Ainda assim, só tendo uma câmera à mão da metade do curso em diante, mesmo tendo selecionado apenas as melhores fotos, tenho no meu perfil do Facebook 8 álbuns, todos com mais de 50 fotos, de minhas lembranças da FFLCH-USP. Registros inestimáveis de uma vida universitária agitada, festiva, cheia de amigos, de sorrisos, de cervejadas, barzinhos, viagens, brincadeiras, sonhos.

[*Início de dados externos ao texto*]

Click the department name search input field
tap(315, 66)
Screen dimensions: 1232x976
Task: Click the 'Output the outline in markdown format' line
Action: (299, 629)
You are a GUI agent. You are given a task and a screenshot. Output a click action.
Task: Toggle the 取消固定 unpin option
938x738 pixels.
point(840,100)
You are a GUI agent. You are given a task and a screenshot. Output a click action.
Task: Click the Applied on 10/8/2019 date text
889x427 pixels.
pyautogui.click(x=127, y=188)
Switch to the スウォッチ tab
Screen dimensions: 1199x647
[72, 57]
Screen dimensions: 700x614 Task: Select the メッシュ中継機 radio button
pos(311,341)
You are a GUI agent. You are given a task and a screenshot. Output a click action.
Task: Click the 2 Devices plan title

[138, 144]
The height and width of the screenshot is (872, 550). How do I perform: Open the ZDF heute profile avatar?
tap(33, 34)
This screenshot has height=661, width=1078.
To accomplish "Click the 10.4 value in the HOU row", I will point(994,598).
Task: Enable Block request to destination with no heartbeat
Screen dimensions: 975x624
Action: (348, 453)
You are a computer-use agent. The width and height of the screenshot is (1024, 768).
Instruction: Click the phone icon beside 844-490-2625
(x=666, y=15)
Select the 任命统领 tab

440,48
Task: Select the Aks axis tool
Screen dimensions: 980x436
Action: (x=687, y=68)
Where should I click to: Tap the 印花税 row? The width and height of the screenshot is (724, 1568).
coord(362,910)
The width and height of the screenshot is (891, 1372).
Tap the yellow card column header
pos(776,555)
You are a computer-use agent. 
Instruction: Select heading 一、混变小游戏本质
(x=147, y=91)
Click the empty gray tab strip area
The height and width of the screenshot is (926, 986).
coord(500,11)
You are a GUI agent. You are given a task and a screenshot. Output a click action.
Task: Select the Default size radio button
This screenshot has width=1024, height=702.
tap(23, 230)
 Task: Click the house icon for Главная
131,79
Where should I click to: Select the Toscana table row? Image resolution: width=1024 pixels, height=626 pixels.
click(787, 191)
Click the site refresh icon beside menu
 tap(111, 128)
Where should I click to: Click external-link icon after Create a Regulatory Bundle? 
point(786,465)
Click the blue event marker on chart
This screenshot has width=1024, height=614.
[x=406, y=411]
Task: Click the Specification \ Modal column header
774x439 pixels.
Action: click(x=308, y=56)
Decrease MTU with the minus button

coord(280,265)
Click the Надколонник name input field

A maior parte dos nossos 270 colegas de curso não teve nem um terço de minha experiência universitária. Os "colegas de sala" meramente "conhecidos de vista", como eu era antes de me aproximar de Mainá, não eram convidados para essas saídas a barzinhos, festas em Repúblicas, amigos secretos, comemorações de aniversário, às quais tive oportunidade de comparecer, e q me proporcionaram tantas experiências interessantes, enriquecedoras e saudosas.
Antes q o leitor pense q gosto de Mainá só pq ela me apresentou a seus amigos, isso não contempla nem 20% da verdade. O q mais me fez ter consideração por ela é sua Humanidade. Ela ser "gente de verdade", autêntica, q não faz pose nem "tipo". Mainá, sendo frágil, é muito "firmeza", alguém com quem se pode contar. Alguém a quem se pode sem reservas confiar segredos, q não fica "maldando" as coisas, não tem aquele olhar de esguelha de quem está sempre com pensamentos subjacentes e "segundas intenções", nos julgando.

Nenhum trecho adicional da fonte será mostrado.